May a lawyer enter into an arrangement to mediate a divorce settlement between parties who are not represented by legal counsel and prepare the divorce decree and other necessary documents to effectuate an agreed divorce if the mediation results in an agreement?
A lawyer is hired by the parties in a divorce case to mediate a settlement and prepare all of the documents necessary to effect an agreed divorce if an agreement results from the mediation. Under the proposed arrangement, the lawyer will conduct the mediation and, if an agreement is reached, prepare the decree of divorce and other documents, which may include conveyances of real property, various releases, child support provisions and visitation schedules. The parties to the divorce are not represented at any time by their own separate legal counsel. The lawyer/mediator advises both parties that the lawyer/mediator does not represent either party during the mediation or in the preparation of the documents to implement the agreed terms of the divorce. The parties agree that the fee of the lawyer/mediator will be paid one-half by each.
Under the Texas Disciplinary Rules of Professional Conduct, mediation does not constitute the practice of law but instead constitutes action as an “adjudicatory official.” The Terminology section of the Texas Disciplinary Rules of Professional Conduct defines “Adjudicatory Official” to mean a person who serves on a “Tribunal” and defines “Tribunal” to include a mediator engaged in resolving or recommending resolution of a particular dispute or controversy.

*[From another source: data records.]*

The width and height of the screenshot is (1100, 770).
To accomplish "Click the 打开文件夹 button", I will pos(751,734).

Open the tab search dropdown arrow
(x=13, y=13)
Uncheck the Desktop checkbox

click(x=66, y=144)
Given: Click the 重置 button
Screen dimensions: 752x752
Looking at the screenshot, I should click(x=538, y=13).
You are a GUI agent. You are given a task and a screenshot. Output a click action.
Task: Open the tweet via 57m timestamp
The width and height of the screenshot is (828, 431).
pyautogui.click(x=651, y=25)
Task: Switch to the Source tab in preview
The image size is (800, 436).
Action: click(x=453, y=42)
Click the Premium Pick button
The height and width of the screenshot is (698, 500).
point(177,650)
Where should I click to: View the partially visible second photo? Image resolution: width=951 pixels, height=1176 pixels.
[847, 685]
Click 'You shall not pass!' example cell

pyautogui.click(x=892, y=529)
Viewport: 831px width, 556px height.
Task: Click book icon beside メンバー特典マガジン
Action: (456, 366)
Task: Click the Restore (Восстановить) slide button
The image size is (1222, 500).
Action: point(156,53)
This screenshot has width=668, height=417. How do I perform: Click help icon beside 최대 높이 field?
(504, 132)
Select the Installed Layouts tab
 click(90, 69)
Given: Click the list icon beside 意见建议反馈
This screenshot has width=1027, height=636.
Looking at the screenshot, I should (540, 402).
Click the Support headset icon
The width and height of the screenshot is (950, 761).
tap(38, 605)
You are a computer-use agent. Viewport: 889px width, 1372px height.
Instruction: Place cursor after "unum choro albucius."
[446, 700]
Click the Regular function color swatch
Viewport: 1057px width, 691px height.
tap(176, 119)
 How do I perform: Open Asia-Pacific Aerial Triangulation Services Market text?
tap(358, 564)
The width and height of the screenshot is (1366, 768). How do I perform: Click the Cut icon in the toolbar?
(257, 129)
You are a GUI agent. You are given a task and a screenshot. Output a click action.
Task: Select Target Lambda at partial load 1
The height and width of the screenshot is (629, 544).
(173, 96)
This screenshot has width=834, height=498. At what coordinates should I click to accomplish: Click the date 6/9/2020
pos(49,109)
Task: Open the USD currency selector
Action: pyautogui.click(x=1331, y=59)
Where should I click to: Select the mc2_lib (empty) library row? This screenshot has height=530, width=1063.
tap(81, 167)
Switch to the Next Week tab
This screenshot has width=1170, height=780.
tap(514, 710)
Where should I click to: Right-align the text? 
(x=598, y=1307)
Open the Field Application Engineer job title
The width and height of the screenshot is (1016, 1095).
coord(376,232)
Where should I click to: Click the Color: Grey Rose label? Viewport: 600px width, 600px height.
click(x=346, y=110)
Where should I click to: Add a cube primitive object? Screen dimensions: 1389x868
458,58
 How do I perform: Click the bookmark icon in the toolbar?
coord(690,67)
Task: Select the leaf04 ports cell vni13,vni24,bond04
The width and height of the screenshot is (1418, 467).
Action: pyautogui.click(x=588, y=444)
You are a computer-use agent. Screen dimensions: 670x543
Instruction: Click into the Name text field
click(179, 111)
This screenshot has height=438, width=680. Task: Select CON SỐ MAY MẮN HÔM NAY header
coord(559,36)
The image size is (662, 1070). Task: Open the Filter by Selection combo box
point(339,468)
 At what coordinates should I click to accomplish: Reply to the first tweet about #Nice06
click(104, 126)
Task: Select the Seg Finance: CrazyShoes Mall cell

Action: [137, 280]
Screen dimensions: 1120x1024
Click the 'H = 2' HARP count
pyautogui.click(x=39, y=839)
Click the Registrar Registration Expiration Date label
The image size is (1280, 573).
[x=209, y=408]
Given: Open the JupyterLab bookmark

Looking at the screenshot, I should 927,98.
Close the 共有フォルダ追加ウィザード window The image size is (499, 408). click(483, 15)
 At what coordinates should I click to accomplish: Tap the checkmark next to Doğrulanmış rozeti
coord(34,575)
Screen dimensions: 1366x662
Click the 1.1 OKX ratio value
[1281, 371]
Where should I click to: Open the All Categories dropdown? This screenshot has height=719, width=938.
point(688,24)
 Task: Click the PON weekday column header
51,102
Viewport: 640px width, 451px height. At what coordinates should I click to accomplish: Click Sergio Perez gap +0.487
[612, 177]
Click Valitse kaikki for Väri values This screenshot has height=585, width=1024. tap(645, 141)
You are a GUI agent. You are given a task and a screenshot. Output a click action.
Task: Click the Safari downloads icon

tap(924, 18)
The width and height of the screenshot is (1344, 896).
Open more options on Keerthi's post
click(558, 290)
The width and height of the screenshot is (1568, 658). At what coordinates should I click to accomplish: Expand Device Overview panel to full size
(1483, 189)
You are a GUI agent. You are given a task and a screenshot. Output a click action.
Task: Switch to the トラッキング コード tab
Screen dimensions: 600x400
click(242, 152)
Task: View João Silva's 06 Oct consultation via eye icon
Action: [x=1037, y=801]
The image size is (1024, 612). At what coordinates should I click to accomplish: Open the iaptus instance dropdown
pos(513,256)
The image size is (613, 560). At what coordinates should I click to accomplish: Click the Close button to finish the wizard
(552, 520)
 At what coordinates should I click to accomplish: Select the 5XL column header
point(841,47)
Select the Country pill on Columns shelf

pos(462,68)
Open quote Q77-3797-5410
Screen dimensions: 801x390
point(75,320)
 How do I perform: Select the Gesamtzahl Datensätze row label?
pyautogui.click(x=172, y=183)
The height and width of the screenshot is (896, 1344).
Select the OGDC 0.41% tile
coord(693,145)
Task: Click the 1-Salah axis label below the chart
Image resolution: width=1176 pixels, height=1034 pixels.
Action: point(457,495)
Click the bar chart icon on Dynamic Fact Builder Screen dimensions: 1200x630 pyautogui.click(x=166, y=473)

As an “adjudicatory official” under the Texas Disciplinary Rules of Professional Conduct, a lawyer acting as a mediator is subject to the requirements of Rule 1.11. Since the proposed arrangement for mediation followed by document preparation is to be agreed on by the parties before the mediation begins, the proposed arrangement would be in violation of Rule 1.11(b), which provides in pertinent part that “[a] lawyer who is an adjudicatory official shall not negotiate for employment with any person who is involved as a party or as attorney for a party in a pending matter in which that official is participating personally and substantially.” Thus under Rule 1.11(b) a lawyer/mediator may not enter into an agreement with the parties to a divorce to provide both mediation and legal services with respect to the divorce. (Rule 1.11(a), which applies to representation in a matter as to which a lawyer has previously acted as an adjudicatory official, would not be applicable to the circumstances here considered since here the mediation and document preparation services are agreed to when the mediation begins.)
Although acting as a mediator with respect to a divorce does not constitute the practice of law, the preparation of documents to implement an agreement for divorce reached in a mediation clearly involves the provision of legal services by the lawyer/mediator. If a lawyer who is also a mediator chooses to act solely as a lawyer with respect to a particular divorce, the lawyer may represent only one of the two parties in preparing documents to implement an agreement for divorce. A divorce, no matter how amicable or uncontested, is a litigation proceeding under Texas law. In the circumstances here considered, the preparation of documents for both otherwise unrepresented parties in a divorce to effect an agreed settlement would constitute representation of both parties in the divorce litigation. Because a divorce in Texas necessarily involves litigation, a lawyer in the case of a divorce could not provide legal services to both parties as an “intermediary” under Rule 1.07. Rule 1.07(d) provides that, for purposes of Rule 1.07, “a lawyer acts as intermediary if the lawyer represents two or more parties with potentially conflicting interests.” Since under Texas law a divorce is a litigation matter, the parties in a divorce do not have merely “potentially conflicting interests” and consequently a lawyer could never be an intermediary for the parties with respect to a divorce. Instead, representation of parties in a divorce is governed by Rule 1.06(a), which provides without qualification that “[A] lawyer shall not represent opposing parties to the same litigation.” Hence, even if a lawyer/mediator did not propose to provide mediation in the case of a particular divorce, the lawyer/mediator could not in any circumstances act as a lawyer representing both parties to prepare documents to effectuate an agreed divorce.
Under the Texas Disciplinary Rules of Professional Conduct, a lawyer may not agree to serve both as a mediator between parties in a divorce and as a lawyer to prepare the divorce decree and other necessary documents to effect an agreement resulting from the mediation. Because a divorce is a litigation proceeding, a lawyer is not permitted to represent both parties in preparing documents to effect the terms of an agreed divorce.